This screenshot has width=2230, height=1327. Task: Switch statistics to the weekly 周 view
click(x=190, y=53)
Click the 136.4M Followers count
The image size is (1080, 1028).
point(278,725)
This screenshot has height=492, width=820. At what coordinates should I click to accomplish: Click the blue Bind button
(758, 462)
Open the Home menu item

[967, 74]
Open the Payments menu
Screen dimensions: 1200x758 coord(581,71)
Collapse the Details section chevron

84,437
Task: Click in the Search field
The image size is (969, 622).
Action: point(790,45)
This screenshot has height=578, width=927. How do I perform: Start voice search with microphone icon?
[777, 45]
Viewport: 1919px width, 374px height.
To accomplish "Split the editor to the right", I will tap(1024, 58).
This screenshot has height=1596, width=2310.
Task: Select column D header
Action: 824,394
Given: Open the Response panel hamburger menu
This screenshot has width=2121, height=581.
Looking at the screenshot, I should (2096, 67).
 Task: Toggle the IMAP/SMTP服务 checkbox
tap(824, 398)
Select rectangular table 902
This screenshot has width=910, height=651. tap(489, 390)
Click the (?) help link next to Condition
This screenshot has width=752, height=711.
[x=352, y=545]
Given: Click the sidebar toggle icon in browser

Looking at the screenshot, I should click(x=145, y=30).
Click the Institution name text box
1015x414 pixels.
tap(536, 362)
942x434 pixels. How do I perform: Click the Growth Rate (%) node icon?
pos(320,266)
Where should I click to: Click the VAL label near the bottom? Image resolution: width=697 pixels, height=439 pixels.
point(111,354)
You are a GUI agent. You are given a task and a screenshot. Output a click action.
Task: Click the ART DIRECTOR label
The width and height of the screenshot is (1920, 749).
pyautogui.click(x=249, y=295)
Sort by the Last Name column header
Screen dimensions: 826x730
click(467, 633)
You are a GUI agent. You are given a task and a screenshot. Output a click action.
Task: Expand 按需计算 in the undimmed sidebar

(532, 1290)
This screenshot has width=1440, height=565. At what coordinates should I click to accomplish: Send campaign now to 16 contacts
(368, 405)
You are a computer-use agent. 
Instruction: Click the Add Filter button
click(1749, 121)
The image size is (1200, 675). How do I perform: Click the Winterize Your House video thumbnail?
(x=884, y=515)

- _What the exercise asks_: Copy all of the records above, line for line, without changing anything.

- _Answer below_:
This screenshot has width=2230, height=1327. Task: Switch statistics to the weekly 周 view
click(x=190, y=53)
Click the 136.4M Followers count
The image size is (1080, 1028).
point(278,725)
This screenshot has height=492, width=820. At what coordinates should I click to accomplish: Click the blue Bind button
(758, 462)
Open the Home menu item

[967, 74]
Open the Payments menu
Screen dimensions: 1200x758 coord(581,71)
Collapse the Details section chevron

84,437
Task: Click in the Search field
The image size is (969, 622).
Action: point(790,45)
This screenshot has height=578, width=927. How do I perform: Start voice search with microphone icon?
[777, 45]
Viewport: 1919px width, 374px height.
To accomplish "Split the editor to the right", I will tap(1024, 58).
This screenshot has height=1596, width=2310.
Task: Select column D header
Action: 824,394
Given: Open the Response panel hamburger menu
This screenshot has width=2121, height=581.
Looking at the screenshot, I should (2096, 67).
 Task: Toggle the IMAP/SMTP服务 checkbox
tap(824, 398)
Select rectangular table 902
This screenshot has width=910, height=651. tap(489, 390)
Click the (?) help link next to Condition
This screenshot has width=752, height=711.
[x=352, y=545]
Given: Click the sidebar toggle icon in browser

Looking at the screenshot, I should click(x=145, y=30).
Click the Institution name text box
1015x414 pixels.
tap(536, 362)
942x434 pixels. How do I perform: Click the Growth Rate (%) node icon?
pos(320,266)
Where should I click to: Click the VAL label near the bottom? Image resolution: width=697 pixels, height=439 pixels.
point(111,354)
You are a GUI agent. You are given a task and a screenshot. Output a click action.
Task: Click the ART DIRECTOR label
The width and height of the screenshot is (1920, 749).
pyautogui.click(x=249, y=295)
Sort by the Last Name column header
Screen dimensions: 826x730
click(467, 633)
You are a GUI agent. You are given a task and a screenshot. Output a click action.
Task: Expand 按需计算 in the undimmed sidebar

(532, 1290)
This screenshot has width=1440, height=565. At what coordinates should I click to accomplish: Send campaign now to 16 contacts
(368, 405)
You are a computer-use agent. 
Instruction: Click the Add Filter button
click(1749, 121)
The image size is (1200, 675). How do I perform: Click the Winterize Your House video thumbnail?
(x=884, y=515)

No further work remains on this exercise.